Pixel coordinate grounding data
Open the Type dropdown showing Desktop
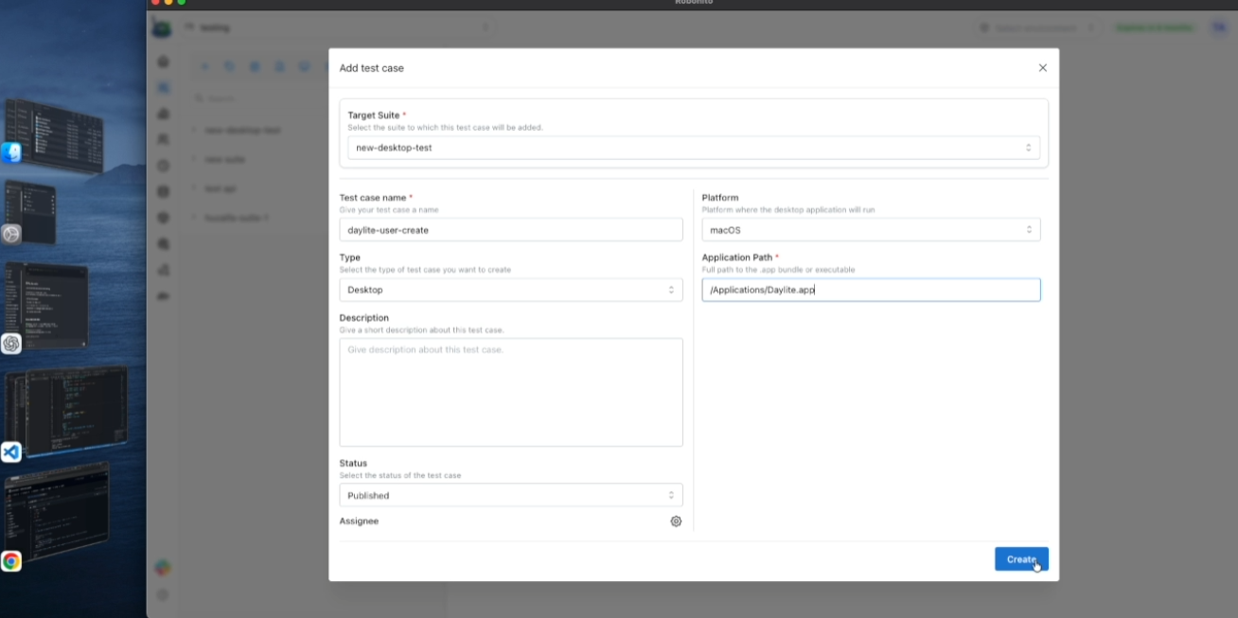The width and height of the screenshot is (1238, 618). (510, 290)

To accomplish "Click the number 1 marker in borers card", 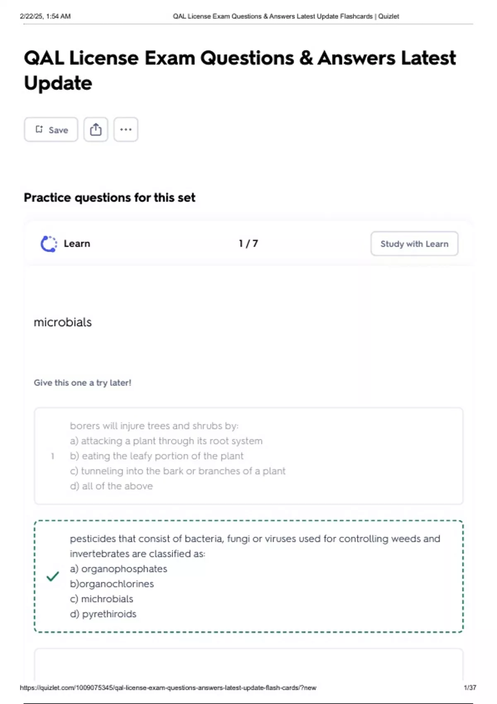I will click(x=53, y=456).
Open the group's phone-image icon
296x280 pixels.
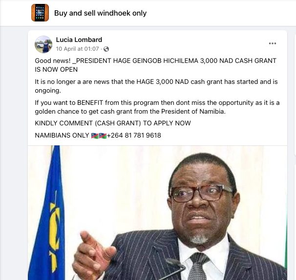[40, 13]
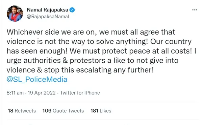The width and height of the screenshot is (202, 125).
Task: View the 181 Likes list
Action: click(101, 111)
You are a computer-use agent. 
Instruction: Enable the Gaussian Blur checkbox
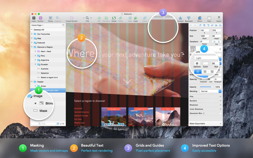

What you will do:
Every line from the one containing "Open the group's phone-image icon" through the end of the entries above, both included, should be extracted exactly, with pictures left out.

Answer to this exercise:
Open the group's phone-image icon
296x280 pixels.
[40, 13]
The width and height of the screenshot is (202, 125).
Task: View the 181 Likes list
Action: click(101, 111)
You are a computer-use agent. 
Instruction: Enable the Gaussian Blur checkbox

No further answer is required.